O sol carrega aos ombros o peso do passado para que o nosso planeta não desista, o presente não se enfureça e o futuro não se iluda.
Os olhos do mundo dependem da luz
do astro-rei para verificarem quão mentirosa é a realidade, e as árvores nunca
o esquecem. Quanto a noite cai, elas seguem a lua que acorda enquanto o irmão
de fogo se entretém a iluminar a outra metade do planeta.
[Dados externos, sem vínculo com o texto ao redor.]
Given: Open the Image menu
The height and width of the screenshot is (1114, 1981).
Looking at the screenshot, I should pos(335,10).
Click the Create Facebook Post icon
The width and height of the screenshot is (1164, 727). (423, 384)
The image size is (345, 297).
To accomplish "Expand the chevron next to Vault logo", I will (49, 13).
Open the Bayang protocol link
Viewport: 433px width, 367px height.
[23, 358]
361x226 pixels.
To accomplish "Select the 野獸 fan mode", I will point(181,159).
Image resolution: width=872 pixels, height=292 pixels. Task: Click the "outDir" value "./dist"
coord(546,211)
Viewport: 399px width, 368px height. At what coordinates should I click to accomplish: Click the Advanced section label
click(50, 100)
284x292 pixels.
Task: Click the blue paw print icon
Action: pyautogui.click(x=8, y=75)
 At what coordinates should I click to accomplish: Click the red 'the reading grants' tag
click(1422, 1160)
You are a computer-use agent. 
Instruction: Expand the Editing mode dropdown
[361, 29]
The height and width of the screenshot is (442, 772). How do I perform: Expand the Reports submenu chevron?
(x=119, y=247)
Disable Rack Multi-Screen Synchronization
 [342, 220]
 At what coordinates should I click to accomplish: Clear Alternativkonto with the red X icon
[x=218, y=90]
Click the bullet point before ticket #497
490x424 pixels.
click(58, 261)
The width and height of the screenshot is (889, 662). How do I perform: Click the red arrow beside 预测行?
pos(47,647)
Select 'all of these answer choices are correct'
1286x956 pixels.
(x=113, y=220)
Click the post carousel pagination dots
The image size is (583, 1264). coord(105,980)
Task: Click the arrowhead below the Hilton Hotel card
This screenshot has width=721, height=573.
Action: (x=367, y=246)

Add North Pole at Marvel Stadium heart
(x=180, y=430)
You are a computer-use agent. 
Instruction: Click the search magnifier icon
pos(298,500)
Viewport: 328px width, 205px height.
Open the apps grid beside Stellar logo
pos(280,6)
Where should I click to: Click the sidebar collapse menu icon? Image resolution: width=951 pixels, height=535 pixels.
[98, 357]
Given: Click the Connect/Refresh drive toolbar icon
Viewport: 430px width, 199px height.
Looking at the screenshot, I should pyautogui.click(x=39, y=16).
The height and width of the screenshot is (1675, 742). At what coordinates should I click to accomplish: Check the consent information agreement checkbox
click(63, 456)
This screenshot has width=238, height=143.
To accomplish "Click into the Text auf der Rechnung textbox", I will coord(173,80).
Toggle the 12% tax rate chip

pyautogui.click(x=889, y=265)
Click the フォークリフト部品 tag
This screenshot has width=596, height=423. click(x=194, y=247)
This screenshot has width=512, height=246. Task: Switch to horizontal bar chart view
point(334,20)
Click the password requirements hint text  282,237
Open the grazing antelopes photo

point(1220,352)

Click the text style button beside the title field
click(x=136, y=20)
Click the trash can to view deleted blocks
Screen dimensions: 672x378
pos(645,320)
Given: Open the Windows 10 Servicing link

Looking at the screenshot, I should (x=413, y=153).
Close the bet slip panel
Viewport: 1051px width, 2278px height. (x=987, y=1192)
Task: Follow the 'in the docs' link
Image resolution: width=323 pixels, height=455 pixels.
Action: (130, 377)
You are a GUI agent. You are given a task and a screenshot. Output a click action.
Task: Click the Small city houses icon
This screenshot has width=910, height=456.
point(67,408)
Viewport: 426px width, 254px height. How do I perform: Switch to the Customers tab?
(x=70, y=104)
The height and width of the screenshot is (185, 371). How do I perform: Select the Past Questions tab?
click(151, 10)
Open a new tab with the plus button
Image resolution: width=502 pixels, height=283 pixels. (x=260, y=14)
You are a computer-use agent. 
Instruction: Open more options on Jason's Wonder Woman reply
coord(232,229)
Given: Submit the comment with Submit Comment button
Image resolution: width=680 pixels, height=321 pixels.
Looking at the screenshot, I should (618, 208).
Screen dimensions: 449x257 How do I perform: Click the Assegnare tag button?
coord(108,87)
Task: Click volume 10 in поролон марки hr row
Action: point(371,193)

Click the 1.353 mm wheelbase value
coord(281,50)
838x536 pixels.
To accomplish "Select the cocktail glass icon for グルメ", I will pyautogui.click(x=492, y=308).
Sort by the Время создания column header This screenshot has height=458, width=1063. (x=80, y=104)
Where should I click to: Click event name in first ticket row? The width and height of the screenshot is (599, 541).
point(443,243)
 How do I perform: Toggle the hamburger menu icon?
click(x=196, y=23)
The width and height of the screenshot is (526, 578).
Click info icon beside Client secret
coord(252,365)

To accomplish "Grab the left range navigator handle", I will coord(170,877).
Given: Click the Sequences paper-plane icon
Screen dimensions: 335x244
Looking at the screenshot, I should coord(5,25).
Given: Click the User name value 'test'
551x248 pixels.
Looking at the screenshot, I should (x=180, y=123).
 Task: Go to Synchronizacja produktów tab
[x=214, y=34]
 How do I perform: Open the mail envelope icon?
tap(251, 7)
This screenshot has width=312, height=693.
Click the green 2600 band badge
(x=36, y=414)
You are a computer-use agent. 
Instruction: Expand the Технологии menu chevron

O mar estava feroz naquela
madrugada de verão. A mãe de Helen não a viu, apenas a sentiu quando ela já
pedia, por favor, para que as duas regressassem a casa. O sol, ao acordar,
trazia os ombros doridos de tanto trabalho. Helen sempre adorou a força do sol,
e prefere o calor aos dias rigorosos do inverno irlandês. Ela não aprecia
reviver o passado, e gostaria que a sua música pudesse ajudar a domesticar este
caos inacreditável ao ponto de o conseguir transfigurar. Os timbres são
difíceis de decifrar mas, ao interpretá-los, a pianista cria notas enigmáticas
e maravilhosas com que faz crescer a sua obra. Imaginação, imaginação e arte,
muita arte, têm sido as armas fundamentais com que Helen clarifica os sons escondidos
nos silêncios e compõe a sua melodia maior.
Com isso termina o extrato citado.